**Data extracts:**
== Segment start ==
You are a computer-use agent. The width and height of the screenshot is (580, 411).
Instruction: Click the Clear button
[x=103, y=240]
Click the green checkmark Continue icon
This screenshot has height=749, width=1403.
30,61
== Segment end ==
== Segment start ==
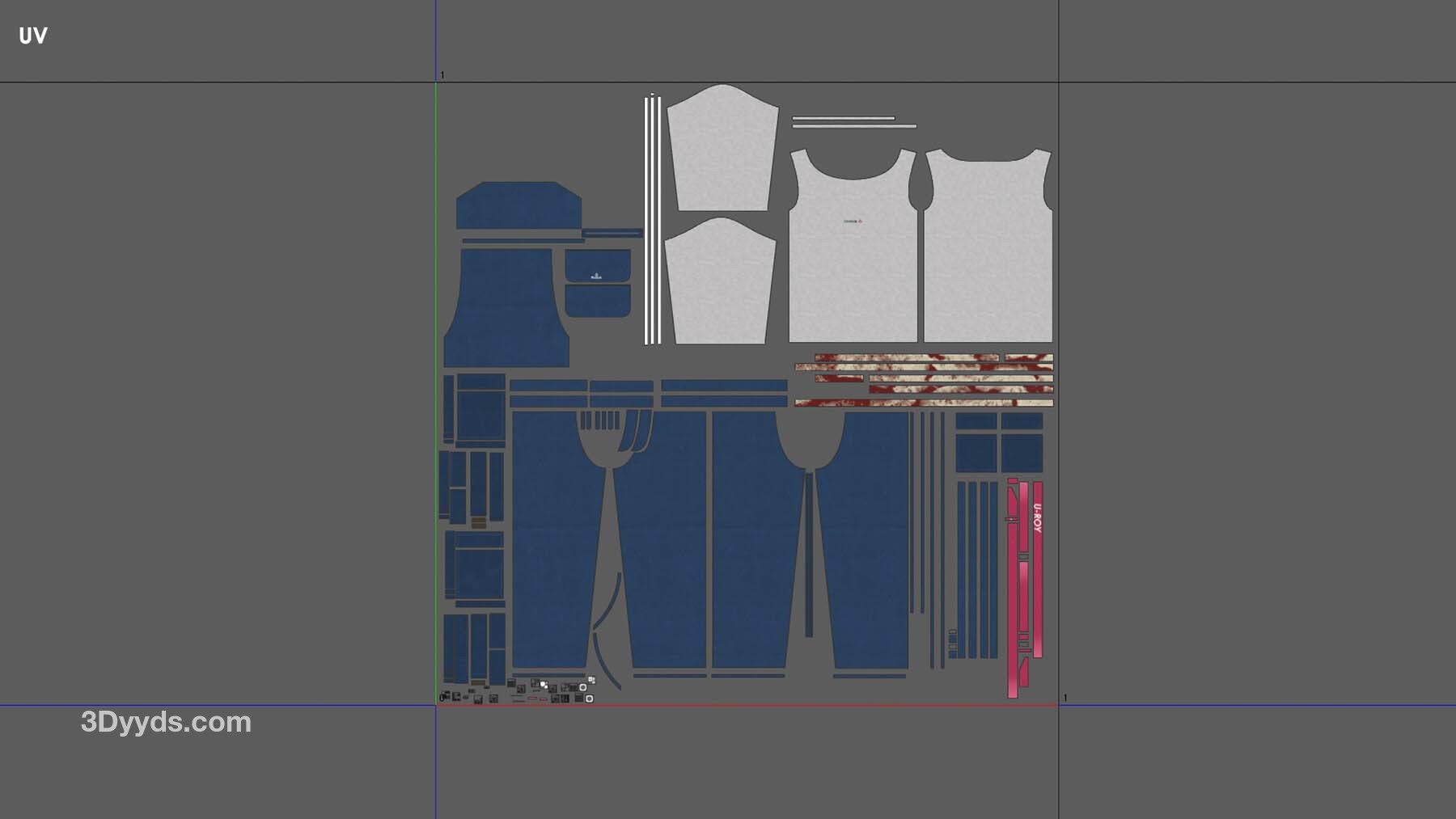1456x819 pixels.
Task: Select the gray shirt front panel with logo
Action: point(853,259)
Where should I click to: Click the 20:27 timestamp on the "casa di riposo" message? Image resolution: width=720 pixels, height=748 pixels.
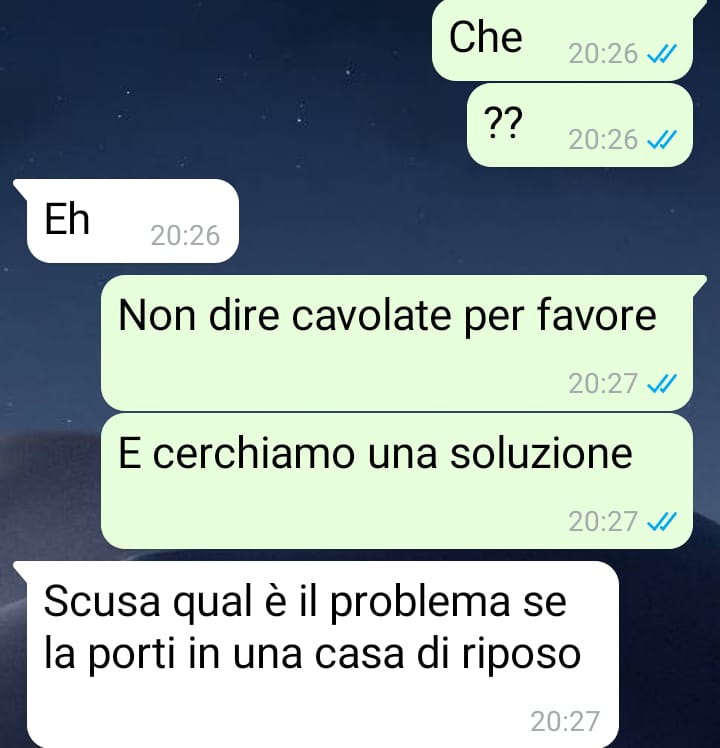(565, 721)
== Segment end ==
== Segment start ==
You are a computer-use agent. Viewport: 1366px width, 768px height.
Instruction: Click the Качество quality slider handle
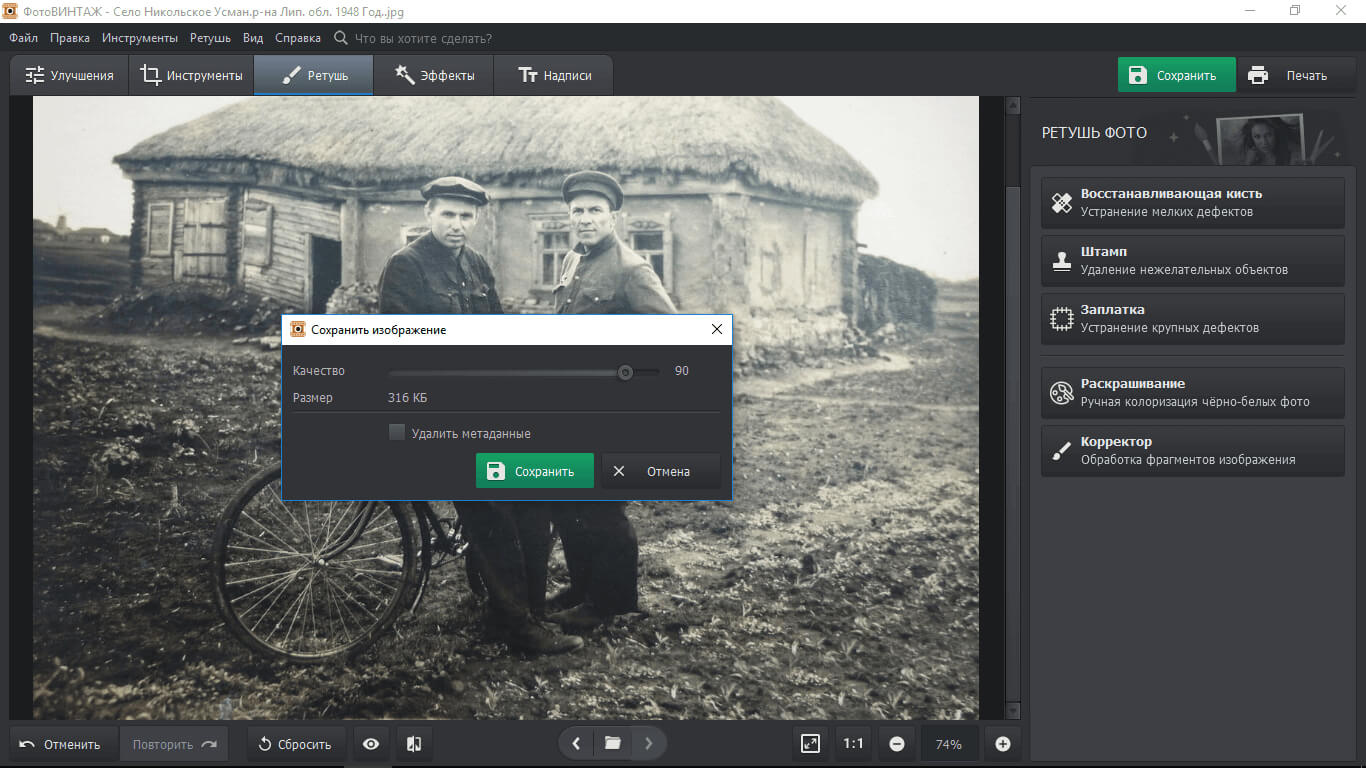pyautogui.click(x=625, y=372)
== Segment end ==
Report all lines above with "agent".

**Solution for this exercise:**
You are a computer-use agent. The width and height of the screenshot is (580, 411).
You are a computer-use agent. Viewport: 1366px width, 768px height.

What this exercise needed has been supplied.